In Quinn v. Knight, investor James Quinn, alleges that the potential merger is “the product of a conflict-riddled process designed to favor the interests of founder and CEO Glade Knight and certain directors and executives at the expense of Apple Ten and its shareholders.” The complaint alleges that the board failed to fulfill its fiduciary obligations by not forming a truly independent special committee to negotiate the proposed merger on behalf of Apple Ten. It also said that the special committee breached its duties by failing to explore any third party acquisition options for the REIT.
If the merger is approved, Apple REIT Ten shareholders will receive $1.00 and 0.522 shares of APLE for each share of Apple Ten. The complaint alleges this is well below the fair value considering Apple Ten’s “impressive performance” in recent years. The plaintiff believes that the minimum possible fair price for Apple Ten’s common shares would be at least $12.50 to $13 per share.
The complaint also alleges that the proxy statement issued to shareholders included materially false, incomplete and misleading statements, and did not discuss the basis for the agreed upon exchange ratio or the valuation process leading to it.
It maintains that an independent appraisal of the company’s assets has not been performed, and that Citi, Apple Ten’s financial advisor, relied on financial information provided by the defendants and used 10-year-old comparable transactions in its determination that the merger was fair to shareholders.
The plaintiff alleges the negotiation process was designed to be a liquidation event which would allow Knight to cash out his 480,000 series B shares, which he previously paid $0.10 each, and provide a significant payout to him, certain insiders, and his son Justin Knight, who serves as the president and CEO of Apple Hospitality and the president of Apple Ten.
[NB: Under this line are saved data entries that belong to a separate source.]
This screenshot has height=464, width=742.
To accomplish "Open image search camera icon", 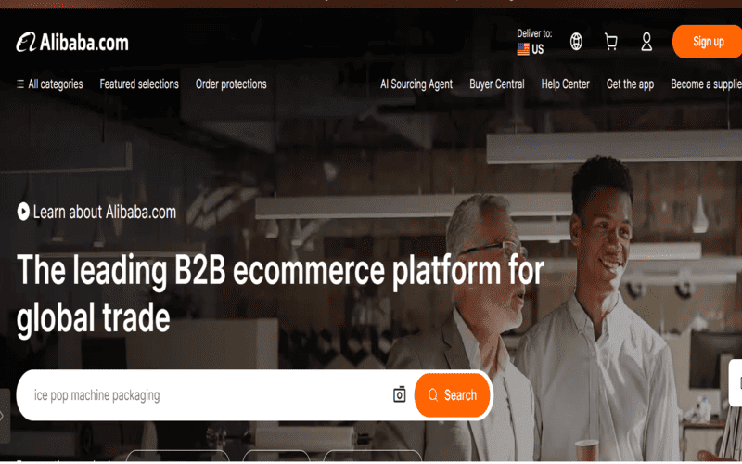I will [x=400, y=394].
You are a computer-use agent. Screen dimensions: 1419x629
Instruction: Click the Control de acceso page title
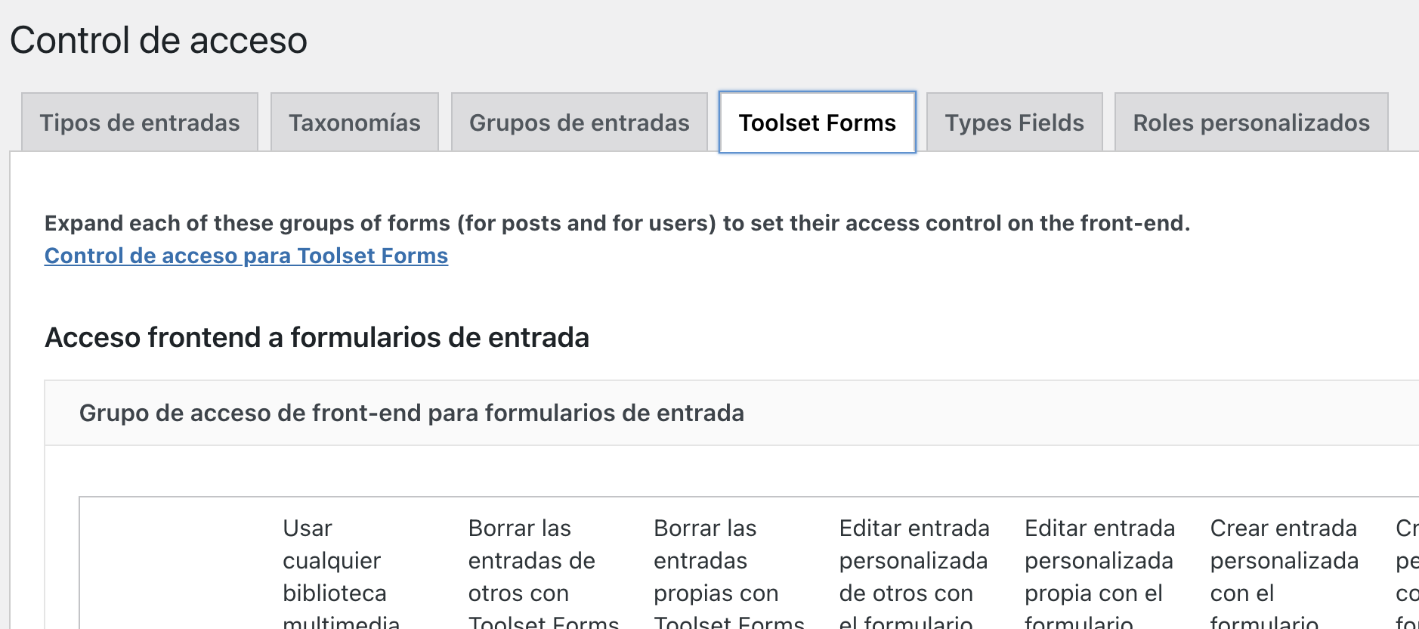(x=159, y=40)
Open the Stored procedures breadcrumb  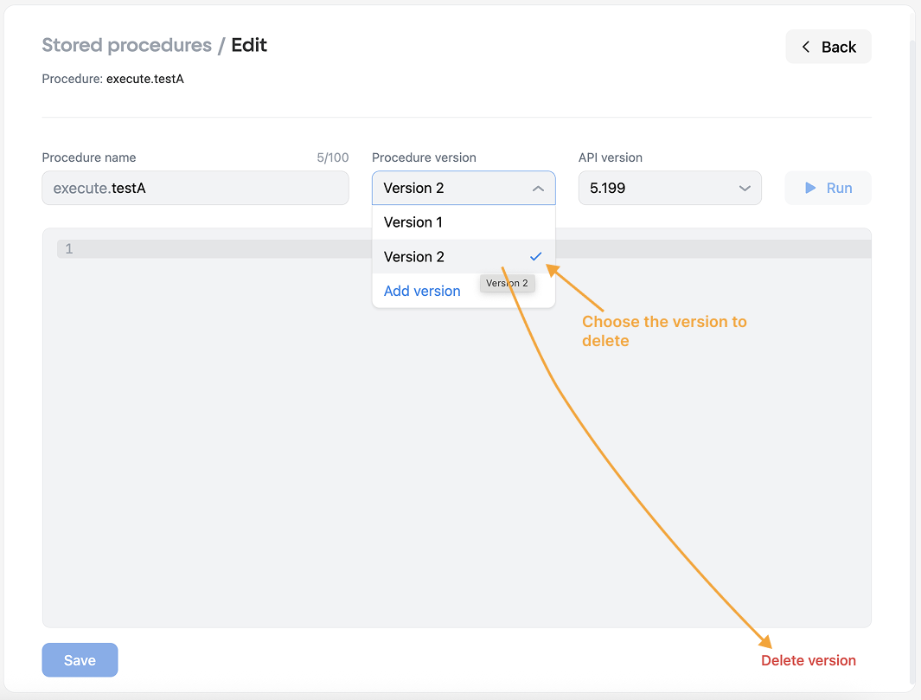click(127, 45)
If the merger is approved, Knight stands to receive more than $65 million from the liquidation of the shares, of which he intends to keep $48 million, and distribute the remaining $16 million to certain defendants. Specifically, Justin Knight, David McKenney and Kristian Gathright will each receive $4.1 million, while Bryan Peery and David Buckley will each receive a $2.1 million.
McKenny is the president of capital markets at Apple Ten; Gathright is the executive vice president and chief operating officer for both Apple Ten and Apple Hospitality; Peery is the executive vice president and chief financial officer for Apple Ten and Apple Hospitality; and Buckley is the executive vice president and chief legal counsel for Apple Ten and Apple Hospitality.
The complaint states that, “The deficient and misleading proxy is not surprising given that Glade Knight and his team have a poor history of making truthful and accurate public disclosures.”
The plaintiff was referring to a previous SEC violation where, according to the complaint, Apple REIT Six, Seven, Eight and Nine, “had made material misrepresentations and omissions that misled investors about their share-pricing methods, concealed related inter-fund transactions, and failed to disclose significant compensation paid to executives.”
It states that the REITs “failed to disclose certain profit-sharing arrangements between its advisors and executives, as well as failed to disclose the economic benefits associated with the Series B shares that had been assigned to certain executives.”
As part of the settlement with the SEC in 2014, defendants Glade Knight, Peery and the Apple REITs implicated in the SEC action paid a collective $1.7 million in penalties.
Quinn v. Knight seeks to enjoin the shareholder vote on the merger, currently scheduled on August 31st, damages, rescission, costs and attorney’s fees. Quinn is demanding a trial by jury on all claims.
Apple Ten primarily invests in hotels and other income-producing real-estate and owns 55 hotels located in 17 states. All of Apple Ten’s hotels operate under Marriott or Hilton brands.